Chin Lik Keong: Founder of I Liq Chuan

“Don’t look at the move. Look for the idea behind the move.” — Grandmaster Chin Lik Keong

I Liq Chuan was founded by Chin Lik Keong. He studied martial arts from several masters including Sifu Lee Sum training Lee Style, Sifu Len training Phoenix Eye (the striking of meridian points), and his last Sifu was Lee Kam Chow training Feng Yang Lu Yi, Hsing-I Bagua, or Liew Mun Pai.

Chin Lik Keong was a gifted martial artist, and was known for his unique skill. In 1968, another student of Lee Kam Chow, Kong Siew San, asked Chin Lik Keong to start teaching at his house. Kong Siew San invited a few more people, and the first group was formed. By the early 1970s, Chin Lik Keong’s ability to blend and distill martial techniques from different styles into fundamental principles earned him the respect of his peers and recognition as their Sifu.
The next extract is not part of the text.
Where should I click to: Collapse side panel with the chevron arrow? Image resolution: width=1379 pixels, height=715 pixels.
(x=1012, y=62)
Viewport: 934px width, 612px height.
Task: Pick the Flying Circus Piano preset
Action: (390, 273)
When demonstrating skill, he would show how to handle the opponent’s energy or force rather than train a technique. Master Chin Lik Keong’s teaching became known as the “Masters’ Art” because of his ability to guide expert martial artists to higher levels of skill through his touch. Through the years of training and contemplation, Master Chin Lik Keong realized and dissolved his skill into the
fundamentals of movement according to the nature of the human body. He had developed and evolved beyond style. Realizing an essence that was simultaneously all styles, while being no style; thus, something new. A new approach of refined movement based on sensitivity, attention, and the fundamentals of natural, balanced coordination. He never meant to become the founder of a new system, but through his insight into the power of attention and knowing, and by making these fundamental principles the central idea of his teaching, his process inevitably developed into a new method, with its own unique set of principles, strategies, and tactics. “Don’t look at the move.” He would say, “Look for the principle behind the move.”

By 1973, what started in 1968 as a training group evolved into a small martial art school run out of Kong Siew San’s house and taught by, now Sifu, Chin Lik Keong. Around that time Kong Siew San brought Wong Choon Ching into the class, who quickly became a dedicated student and supporter of Sifu Chin Lik Keong. Wong Choon Ching was a headmaster of a local high school in Kuala Lumpur. He helped arrange to move the classes from Kong Siew San’s home to his school’s gym.

Wong Choon Ching understood the importance of formalizing the name of Chin Lik Keong’s teaching in order to clearly differentiate it from other styles that initially influenced Chin Lik Keong. Chin Lik Keong’s path to mastery was original, innovative, and his own. His students understood and appreciated this, thus, they supported their Sifu in transitioning to a formalization. In order to capture the essence of Grandmaster Chin’s teaching, Wong Choon Ching proposed the name I Liq Chuan to represent Sifu
Chin Lik Keong’s central idea that related Consciousness (I) and Power (Liq). In the following years, various newspaper articles were published about Chin Lik Keong and I Liq Chuan, and several of his students competed in martial arts tournaments representing I Liq Chuan to further establish the new art.

In 1976, the I Liq Chuan Association of Malaysia was formed in order to further formalize the school and to accommodate the strict public assembly laws of the time.

Later, Master Chin Lik Keong began to teach publicly, and continued to hold a morning class in the park throughout his life.

In 1991, his eldest son, Sam F.S. Chin, moved to the United States and began to teach I Liq Chuan at the Chuang Yen Monastery in Carmel, New York. Grandmaster Chin Lik Keong visited the Monastery several times. During this time he collaborated with his son on developing The 21 Form, The Butterfly Form, and the foundation exercises. After Sam F.S. Chin developed and formalized the I Liq Chuan curriculum, the art began to grow in popularity in the US and also reached several European and Eastern European countries. It was now Chin Lik Keong’s son, who’s legendary skill was attracting
students from every corner of the Earth. Allowing students all over the world to appreciate and pay respect to the founder Grandmaster Chin Lik Keong.

In 2009, Grandmaster Chin Lik Keong decided to pass down the lineage gatekeeping responsibility to his eldest son, but he did not stop teaching. His simple unassuming manner made people feel welcome at his home, and regular weekly classes were conducted in his living room as well as daily morning classes in the park. Grandmaster Chin Lik Keong’s near mystical skill continued to inspire martial artists of all levels and styles to his very last day.

Grandmaster Chin Lik Keong peacefully passed away at the age of 84, on the exact day of his birth, July 7, 2014. Every summer, I Liq Chuan students from all over the world came to Malaysia to visit their Grandmaster and train at his home. In 2014, they came to pay respects and say goodbye to the founder of their art. In his lifetime, he saw his art grow from a small group of four people to a flourishing international network of students dedicated to achieving the highest skill and passing down his art to future generations.